Challenges of introducing it into firms
While recent research and modeling are promising and support transformer architecture as the subsequent frontier, we must also consider the technical challenges that prevent firms from realizing these advantages:
- : Imagine selling to CXOs without easy things like role-based access control (RBAC), single sign-on (SSO), or no access to logs (each prompt and output). Today's models might not be enterprise-ready yet, but firms are creating separate budgets to make sure they don't miss out on the subsequent big trend.
- : AI copilots and agents make it more complex to secure data and applications. Consider a straightforward use case: a video conferencing app you employ each day introduces AI summarization features. As a user, you is perhaps excited in regards to the ability to receive transcripts after a gathering, but in regulated industries, this advanced feature can suddenly turn into a nightmare for CISOs. The bottom line is that what worked perfectly until now could be broken and desires additional security scrutiny. Companies must put safeguards in place to make sure data privacy and compliance when SaaS apps introduce such features.

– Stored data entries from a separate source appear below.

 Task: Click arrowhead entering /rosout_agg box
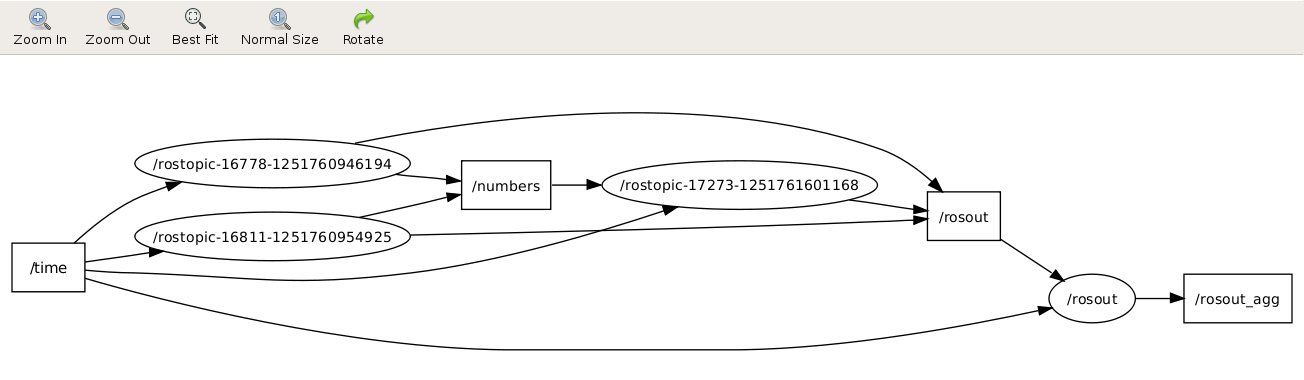tap(1176, 298)
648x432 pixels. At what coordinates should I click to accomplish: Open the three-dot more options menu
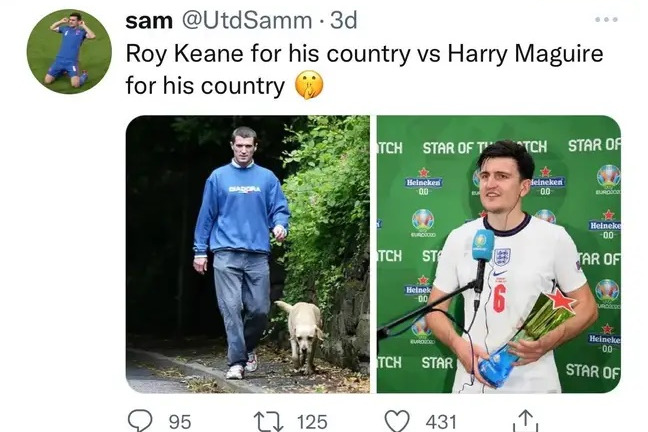click(x=606, y=19)
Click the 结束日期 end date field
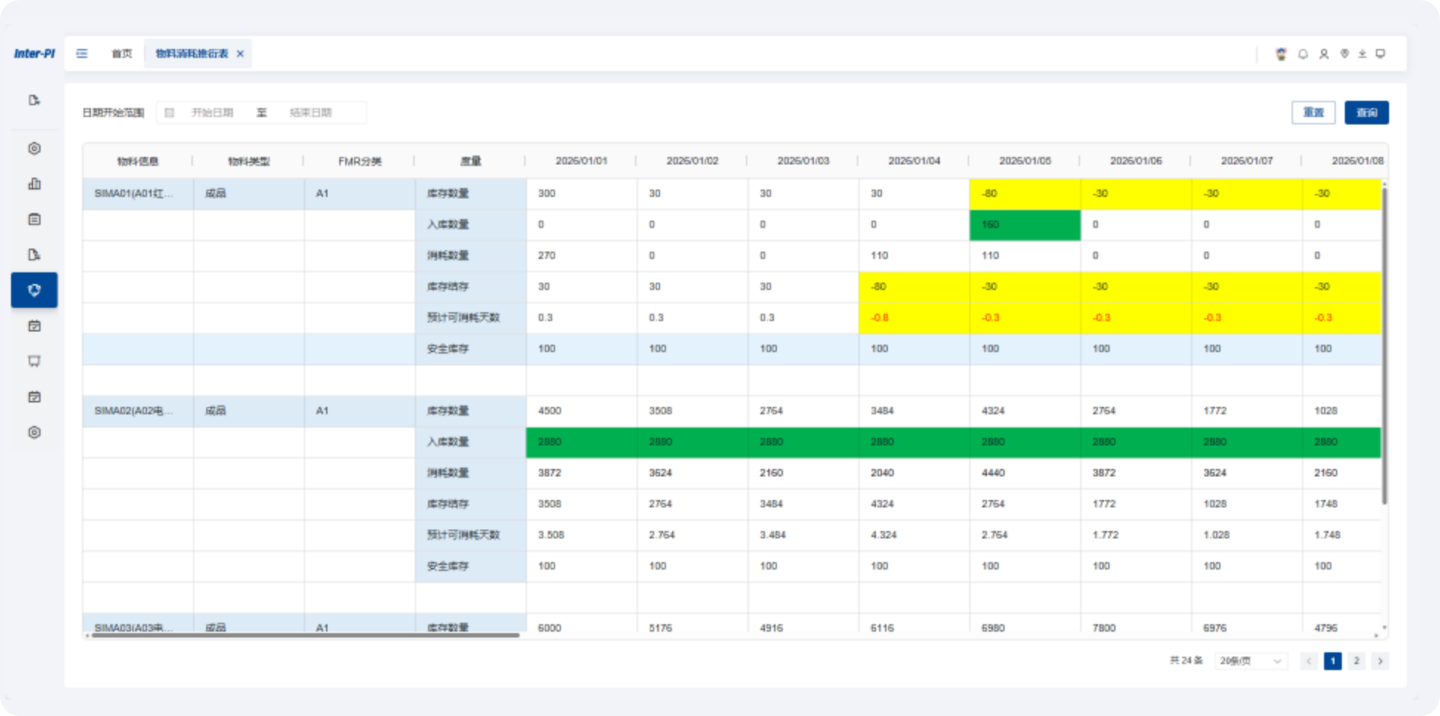 tap(310, 113)
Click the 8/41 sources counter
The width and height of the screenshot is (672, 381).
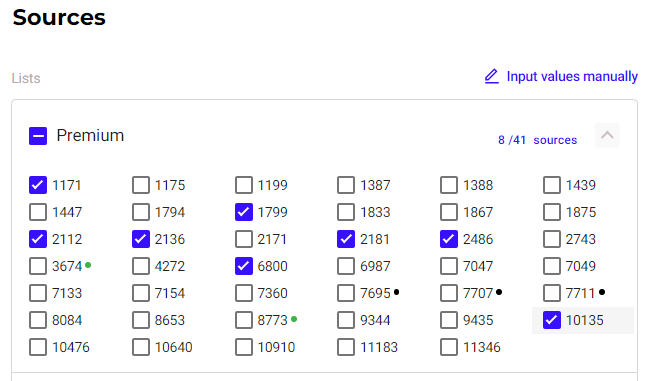537,140
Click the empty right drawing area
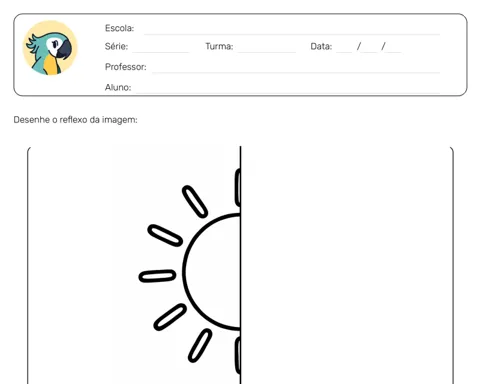 347,265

- It is feasible to make use of each together or neither without sacrificing much. One can consider Retrieval-Augmented Generation (RAG) as a technique to be sure that facts are represented accurately and data is up-to-date, while fine-tuning may be seen as the results of the perfect model quality. Fine-tuning is difficult, which is why some model providers advise against it. It also brings the challenge of overfitting, which negatively impacts model quality. Fine-tuning appears to be demanded from several sides – because the model context window gets larger and token costs decrease, RAG could turn into a greater deployment option for enterprises. In the context of RAG, the recently introduced Command R+ model from Cohere is the primary open weights model to beat GPT-4 within the chatbot space. Command R+ is the state-of-the-art RAG-optimized model designed for enterprise-wide workflows.
I recently spoke to an AI lead at a big financial institution who claimed that the long run doesn’t belong to software developers, but to creative English/art students who can design an efficient approach. There could also be some truth to this statement. With a straightforward sketch and multimodal models, non-professionals can create easy applications without much effort. Knowing how you can use such tools could be a superpower and can help anyone who wants to reach their profession.

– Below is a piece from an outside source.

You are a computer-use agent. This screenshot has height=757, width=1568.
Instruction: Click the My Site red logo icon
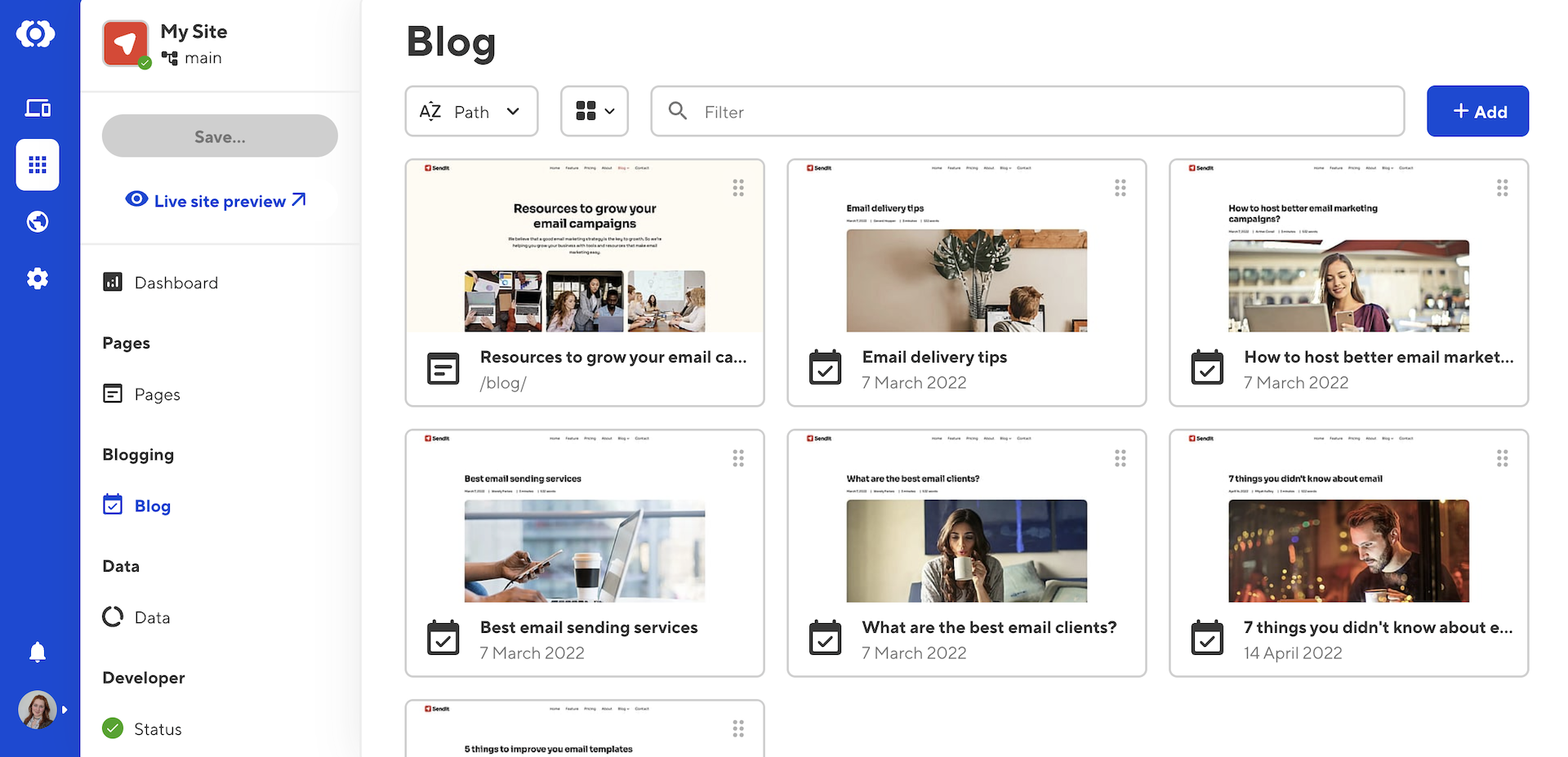click(126, 43)
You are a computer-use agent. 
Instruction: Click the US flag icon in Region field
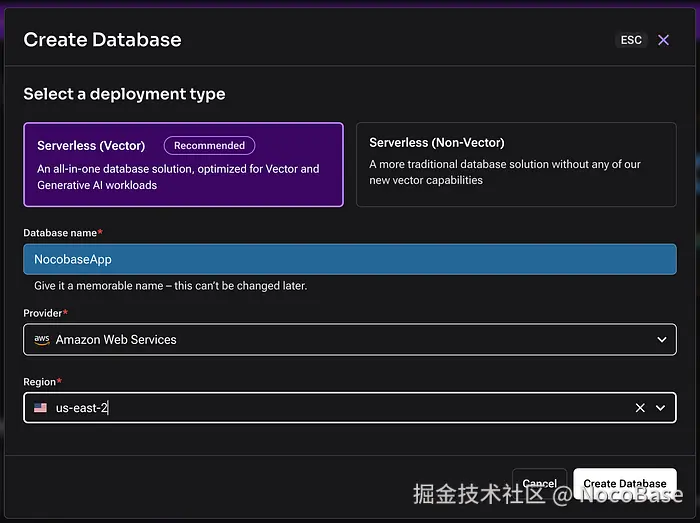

The same is true for researchers, practitioners and founders. Today, they’ve several architectures to select from as they seek to make their underlying models cheaper, faster and more accurate. Today, there are many ways to change models for specific use cases, including fine-tuning techniques and up to date breakthroughs resembling direct preference optimization (DPO), an algorithm that may be considered a substitute for reinforcement learning with human feedback (RLHF).
With so many rapid changes within the generative AI space, it will possibly be overwhelming for founders and buyers alike to prioritize. I'm excited to see what comes next from everyone constructing something recent.